Users should be able to:
- Search and browse data in the repository.
- Export a selected set of data.
- Create a virtual collection consisting of samples of interest.
Datasets presented in the demo include:
- GTEx public data set (15,598 samples). This data set includes metadata such as age, sex, tissue type, autolysis score, pathology notes, sequencing details, etc.
Use case 1: Faceted search and browse samples with WGS VCF data.
- The user is an anonymous scientist or data common participant looking for information pertaining to samples with WGS VCF data.
- The user goes to the DERIVA web-based faceted search portal provided by team Argon.
- The user perform facet search by:
- Click on "Library Type" to expand the facet panel, then select "WGS."
- Click on "WGS VCFS Files" to expand the facet panel, then select "All Records With Value."
The search result shows the first 25 of 591 samples. Click here for the results page.
- The user selects the individual samples in the results and navigates to it for more details by clicking the eye icon associated with the samples.
Use case 2: Export metadata and VCF files of samples with samples with WGS VCF data in BDBag.
- The user is a data common participant looking for information pertaining to samples with WGS VCF data and wants to export all the VCF data relevant to the samples.
- The user follows Use case 1 to search for samples with WGS VCF data.
- User logs in to the portal using Globus credentials to perform the export operation.
- The result pane on the right should show first 25 of 591 samples. Click here for the results page.
- Click "Export" at the upper right corner to export the search result in the BDBag.
Use case 3: Create a virtual collection of samples with WGS VCF data.
- The user is a data common participant who wants to create a virtual collection of samples with WGS VCF data that can be cited or shared with others.
- The user creates a collection describing the title and description of the collection.

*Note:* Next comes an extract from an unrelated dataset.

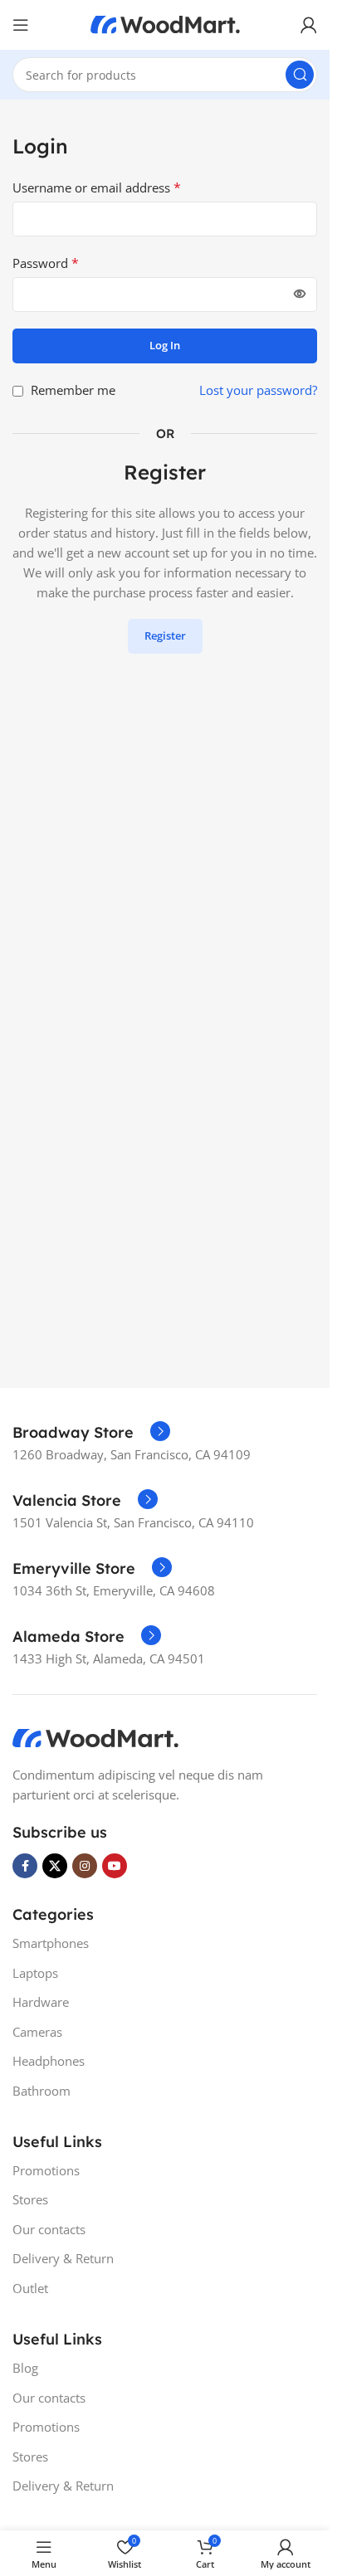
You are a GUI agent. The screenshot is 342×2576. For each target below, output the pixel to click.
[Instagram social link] (84, 1865)
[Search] (300, 75)
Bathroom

- The user then adds samples to the collection by clicking "Add" on top of the Sample Collection table. Click here for the resulting Collection page.
- The user can remove memberships by clicking the "Unlink" button.
- The user who wants to cite this collection in their publications can request a DOI by setting the "Require DOI?" field to true. A DOI will be generated. Currently this process is manual. The automation process is planned for a future release.
- The user exports the data in the Collection by clicking "Export" on the Collection detail page (Upcoming).